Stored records
---+---

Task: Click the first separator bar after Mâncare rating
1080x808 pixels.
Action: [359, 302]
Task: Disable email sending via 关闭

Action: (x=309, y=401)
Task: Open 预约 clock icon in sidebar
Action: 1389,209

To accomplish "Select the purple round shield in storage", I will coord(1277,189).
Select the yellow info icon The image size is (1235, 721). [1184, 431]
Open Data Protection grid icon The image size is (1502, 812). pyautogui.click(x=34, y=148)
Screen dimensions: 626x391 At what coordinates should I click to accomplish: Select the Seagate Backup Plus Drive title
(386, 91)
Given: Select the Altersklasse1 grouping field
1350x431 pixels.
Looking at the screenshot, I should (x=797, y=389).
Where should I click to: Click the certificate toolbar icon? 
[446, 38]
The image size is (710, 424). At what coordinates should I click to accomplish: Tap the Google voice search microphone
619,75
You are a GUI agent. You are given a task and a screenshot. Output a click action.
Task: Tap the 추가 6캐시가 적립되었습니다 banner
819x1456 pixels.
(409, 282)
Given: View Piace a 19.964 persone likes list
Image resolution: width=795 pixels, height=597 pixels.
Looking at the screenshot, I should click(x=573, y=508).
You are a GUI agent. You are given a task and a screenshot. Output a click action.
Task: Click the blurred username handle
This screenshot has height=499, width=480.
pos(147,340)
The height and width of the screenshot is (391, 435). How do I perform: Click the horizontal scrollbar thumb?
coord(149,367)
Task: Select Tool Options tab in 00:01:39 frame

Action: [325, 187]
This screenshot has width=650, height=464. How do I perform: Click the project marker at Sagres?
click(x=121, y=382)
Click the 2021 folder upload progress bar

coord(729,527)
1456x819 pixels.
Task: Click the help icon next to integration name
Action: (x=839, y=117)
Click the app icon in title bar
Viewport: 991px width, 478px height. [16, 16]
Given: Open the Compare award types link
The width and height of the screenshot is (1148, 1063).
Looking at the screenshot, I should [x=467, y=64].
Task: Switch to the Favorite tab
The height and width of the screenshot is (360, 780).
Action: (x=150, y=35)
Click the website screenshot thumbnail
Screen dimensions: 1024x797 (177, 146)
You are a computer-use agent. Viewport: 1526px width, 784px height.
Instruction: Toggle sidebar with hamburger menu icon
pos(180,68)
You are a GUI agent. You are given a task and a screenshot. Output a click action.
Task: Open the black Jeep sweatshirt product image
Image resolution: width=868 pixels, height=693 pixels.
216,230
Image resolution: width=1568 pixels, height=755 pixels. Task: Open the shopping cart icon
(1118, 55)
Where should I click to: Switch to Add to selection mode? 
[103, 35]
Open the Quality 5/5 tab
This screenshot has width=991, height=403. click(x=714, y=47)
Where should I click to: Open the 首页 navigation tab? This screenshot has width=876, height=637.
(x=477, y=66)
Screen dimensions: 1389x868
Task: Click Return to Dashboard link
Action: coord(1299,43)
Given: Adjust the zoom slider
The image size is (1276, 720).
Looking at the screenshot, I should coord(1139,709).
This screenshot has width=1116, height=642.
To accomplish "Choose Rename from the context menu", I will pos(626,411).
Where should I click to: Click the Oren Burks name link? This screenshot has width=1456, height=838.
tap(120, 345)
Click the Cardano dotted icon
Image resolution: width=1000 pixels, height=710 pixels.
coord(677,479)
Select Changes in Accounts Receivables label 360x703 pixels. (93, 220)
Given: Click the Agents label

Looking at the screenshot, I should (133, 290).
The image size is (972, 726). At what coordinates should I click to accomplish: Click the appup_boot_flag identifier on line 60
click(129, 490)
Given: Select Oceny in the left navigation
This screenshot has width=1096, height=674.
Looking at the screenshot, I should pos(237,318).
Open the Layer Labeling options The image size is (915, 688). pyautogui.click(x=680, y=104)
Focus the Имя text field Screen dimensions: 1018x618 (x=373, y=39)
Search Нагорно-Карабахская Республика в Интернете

---+---

Which lines in the entries above contain "will"? Pull each of them out.

RESPONSE AREA:
To accomplish "Select the purple round shield in storage", I will coord(1277,189).
To accomplish "Choose Rename from the context menu", I will pos(626,411).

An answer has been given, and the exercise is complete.